A verbatim copy is needed of the lines below from the one containing "Where should I" up to and including the one containing "Task: Expand the Отчётность dropdown menu", excluding pictures.

Stored data
################

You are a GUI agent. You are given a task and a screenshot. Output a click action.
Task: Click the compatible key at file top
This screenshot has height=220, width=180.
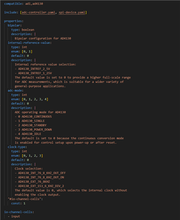click(x=13, y=4)
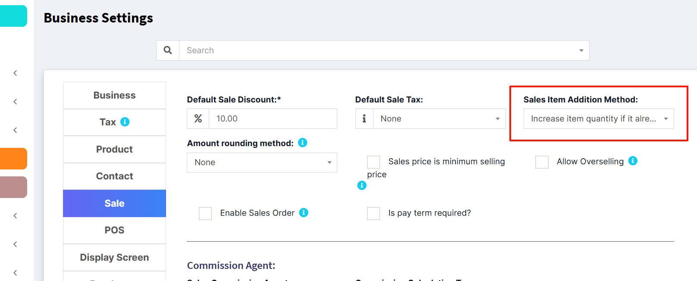
Task: Click Amount rounding method info icon
Action: pyautogui.click(x=303, y=143)
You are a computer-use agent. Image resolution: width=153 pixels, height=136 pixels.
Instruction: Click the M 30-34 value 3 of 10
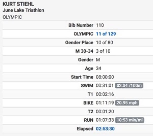pyautogui.click(x=103, y=51)
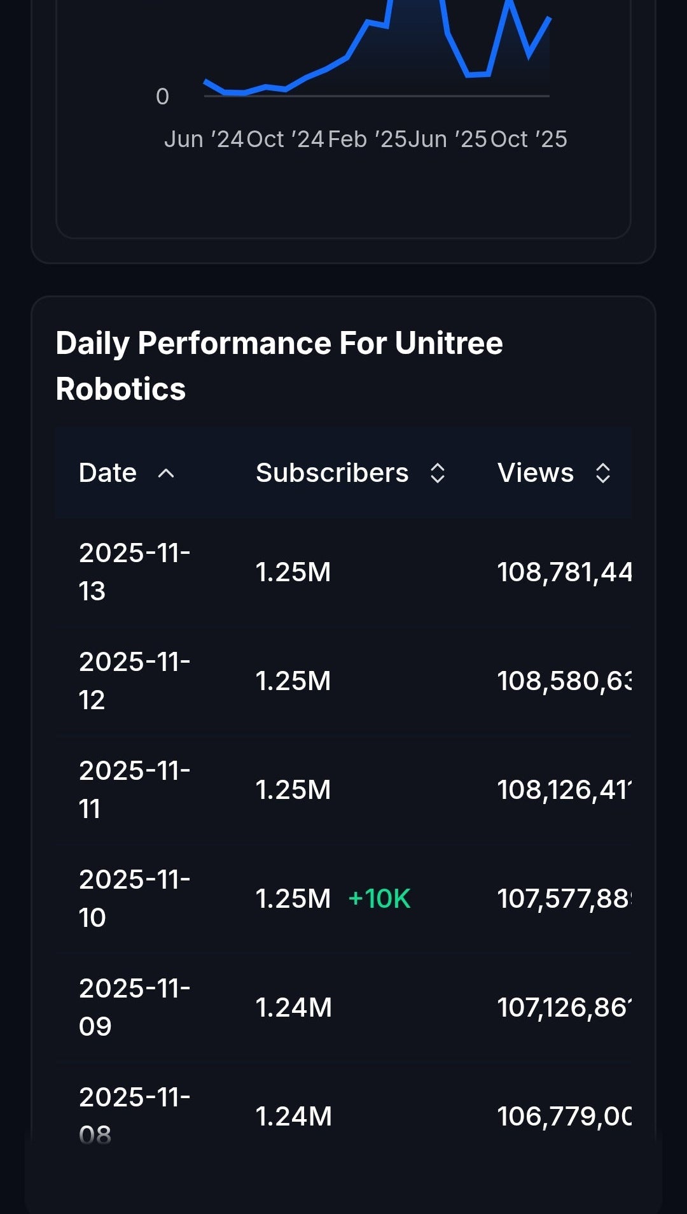Screen dimensions: 687x1214
Task: Select the 2025-11-10 date row
Action: [x=134, y=898]
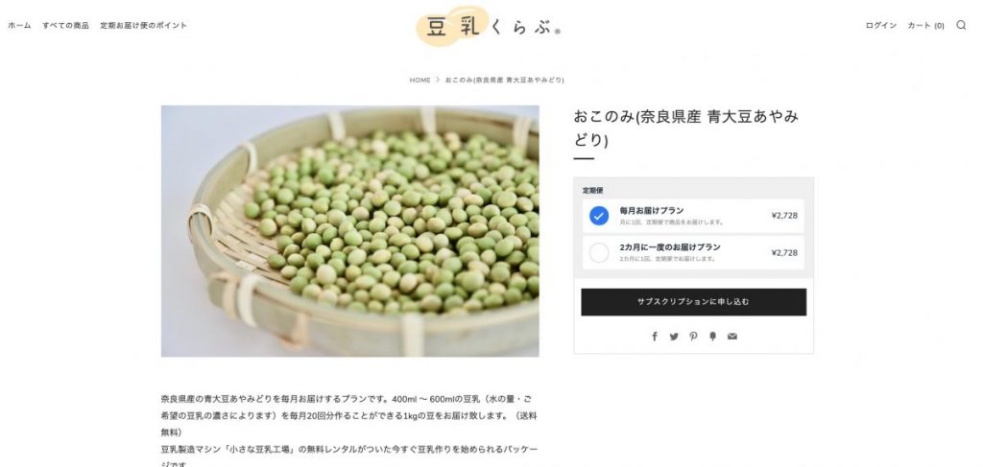Pin product on Pinterest

pyautogui.click(x=693, y=337)
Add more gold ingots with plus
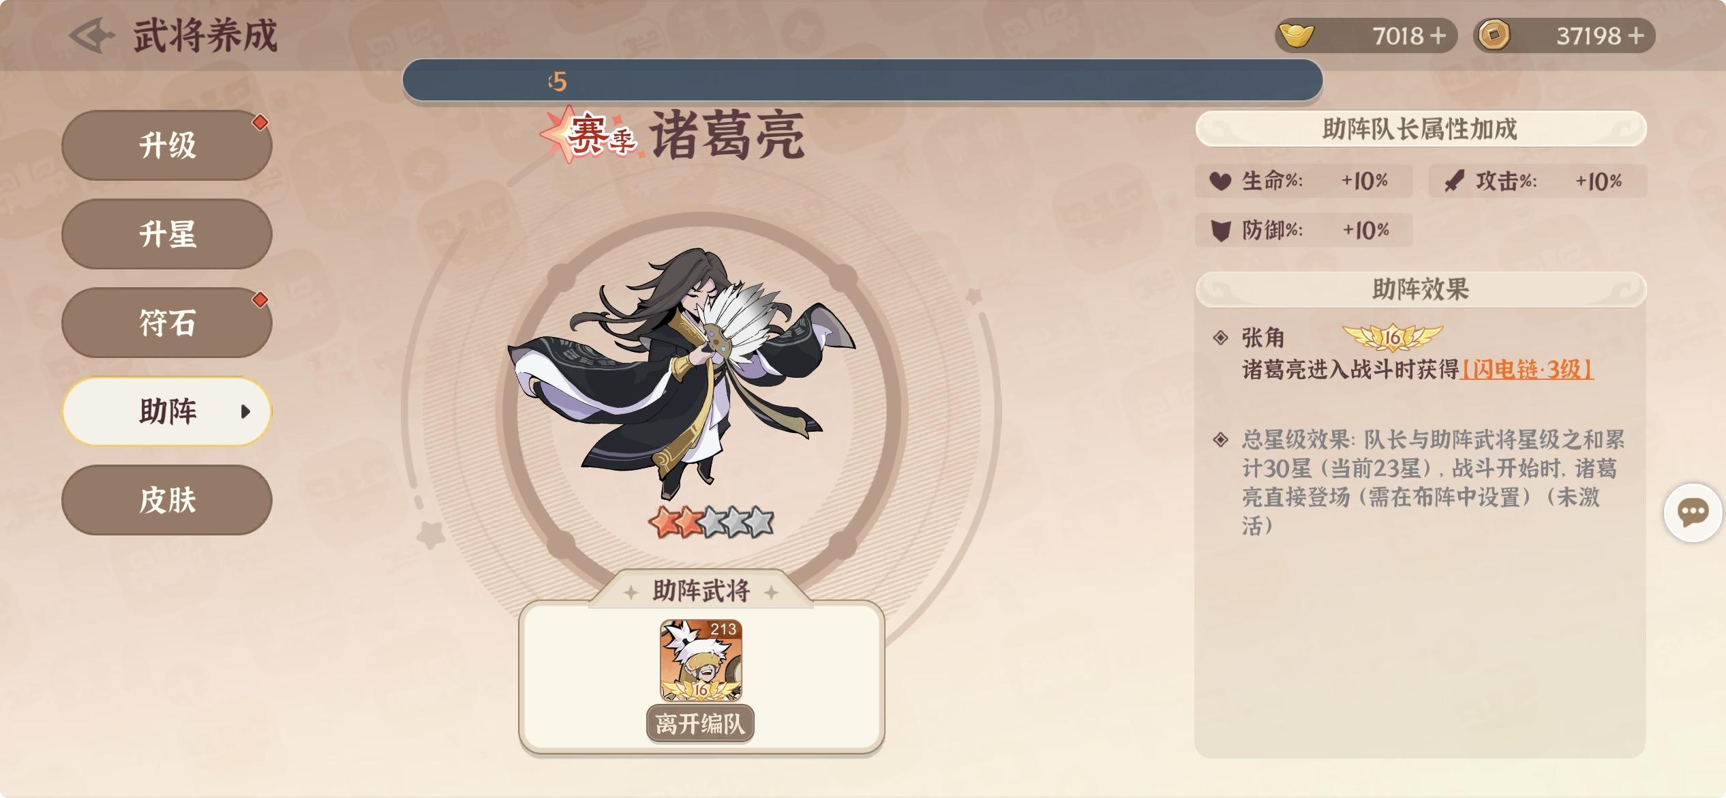1726x798 pixels. pyautogui.click(x=1438, y=35)
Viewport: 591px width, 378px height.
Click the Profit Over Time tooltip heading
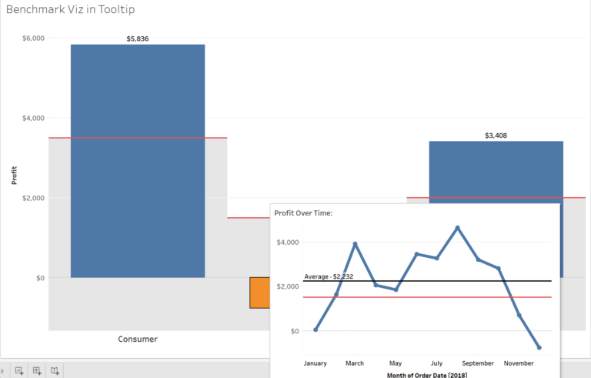[x=303, y=212]
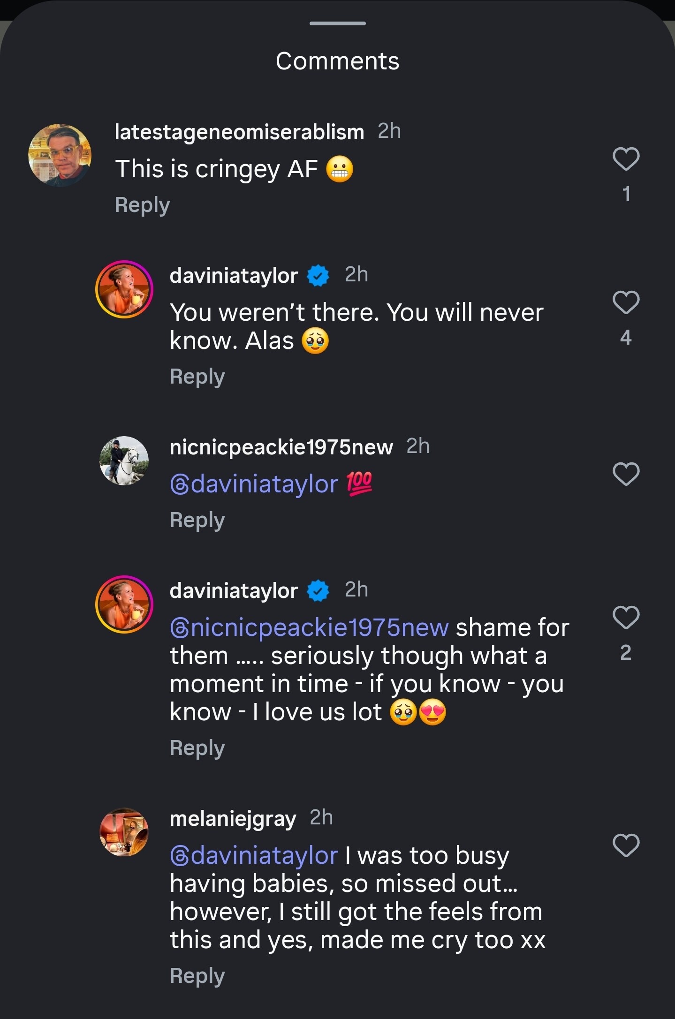Like melaniejgray's comment about babies
Viewport: 675px width, 1019px height.
coord(626,845)
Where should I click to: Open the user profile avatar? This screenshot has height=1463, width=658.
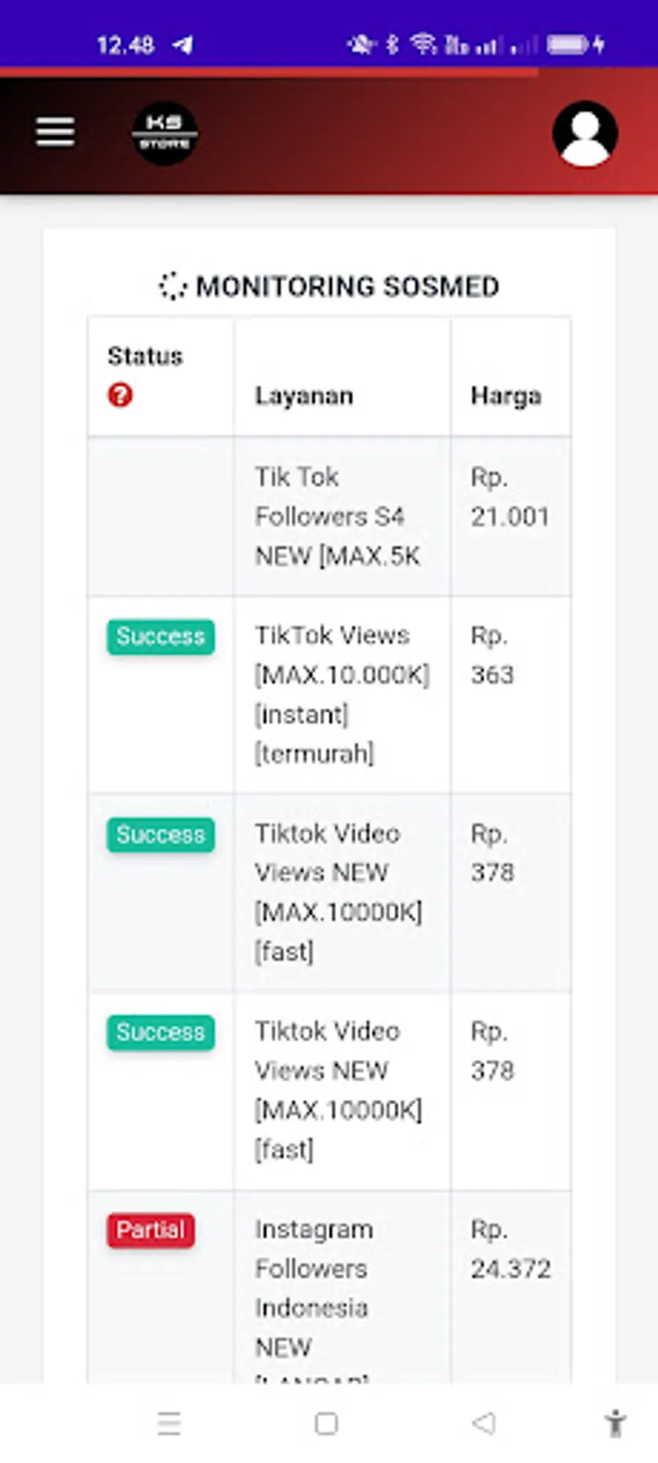pos(585,134)
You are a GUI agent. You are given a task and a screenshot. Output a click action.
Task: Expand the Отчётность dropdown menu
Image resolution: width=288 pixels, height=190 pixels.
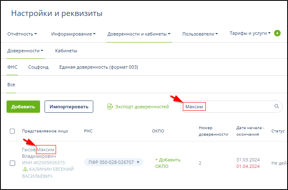click(x=22, y=34)
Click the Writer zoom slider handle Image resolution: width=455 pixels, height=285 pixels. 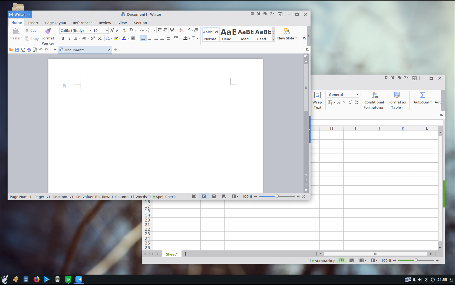pyautogui.click(x=277, y=196)
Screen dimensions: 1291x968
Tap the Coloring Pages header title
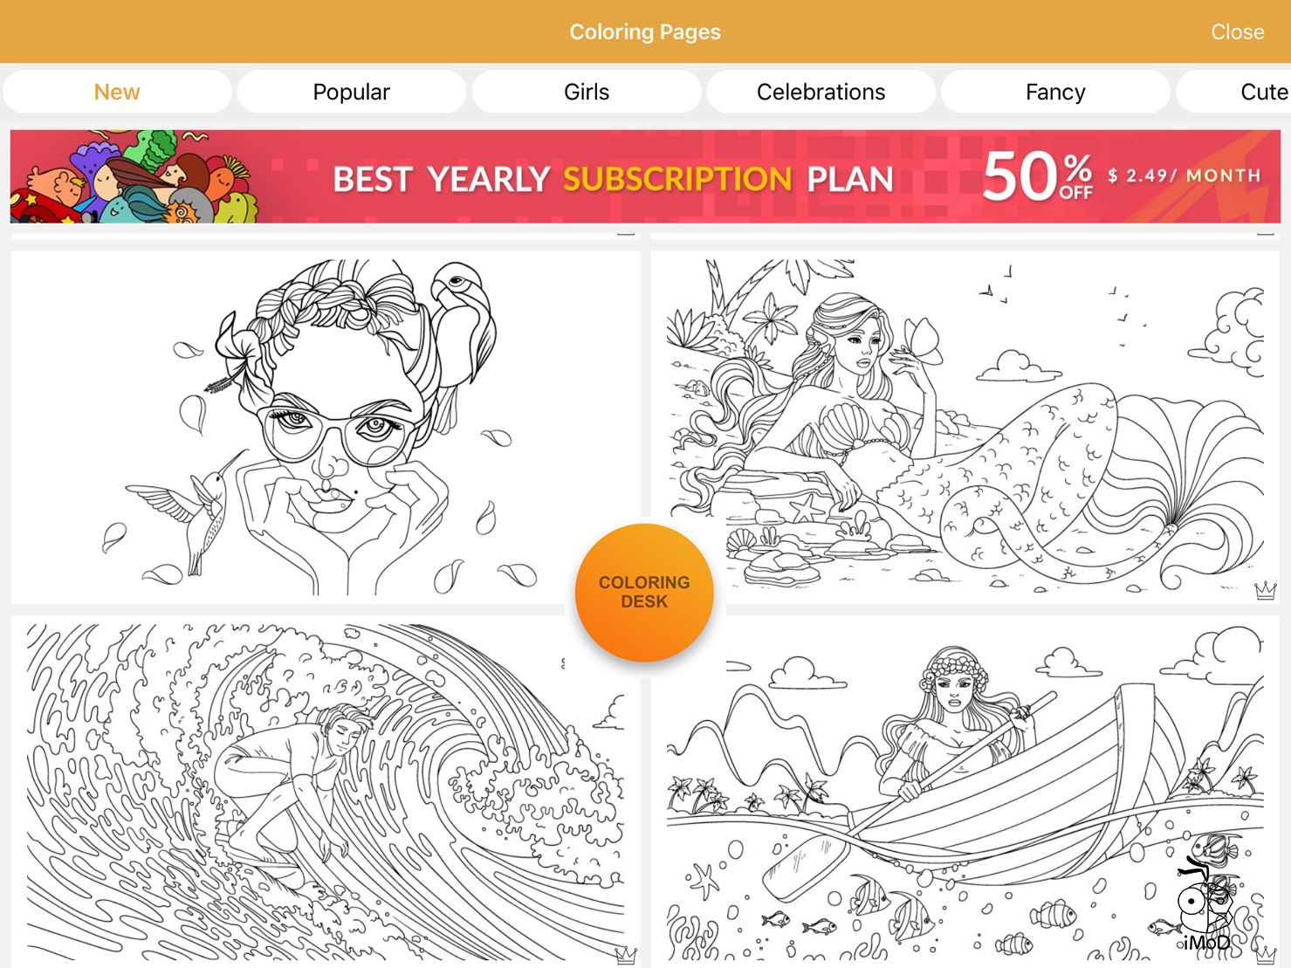645,31
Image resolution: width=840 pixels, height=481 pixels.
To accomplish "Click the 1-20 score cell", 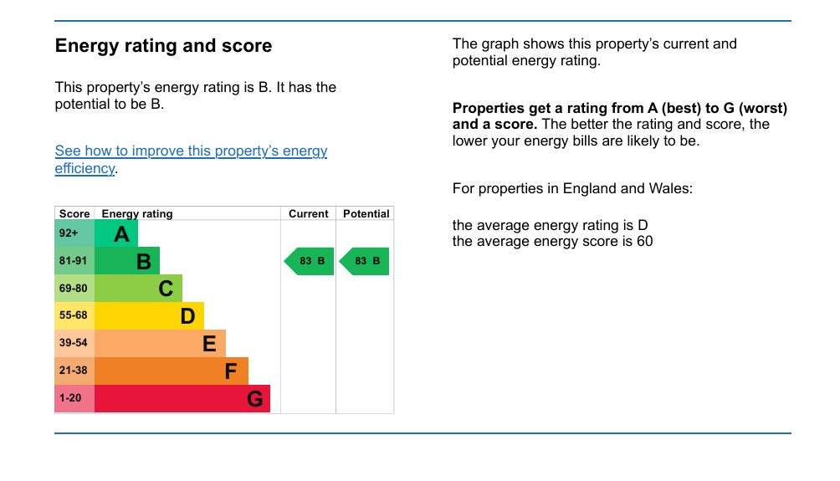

################

**Expected answer**
Where should I click to: Open the user profile avatar? This screenshot has height=1463, width=658.
pos(585,134)
You are a GUI agent. You are given a task and a screenshot. Output a click action.
Task: Expand the Отчётность dropdown menu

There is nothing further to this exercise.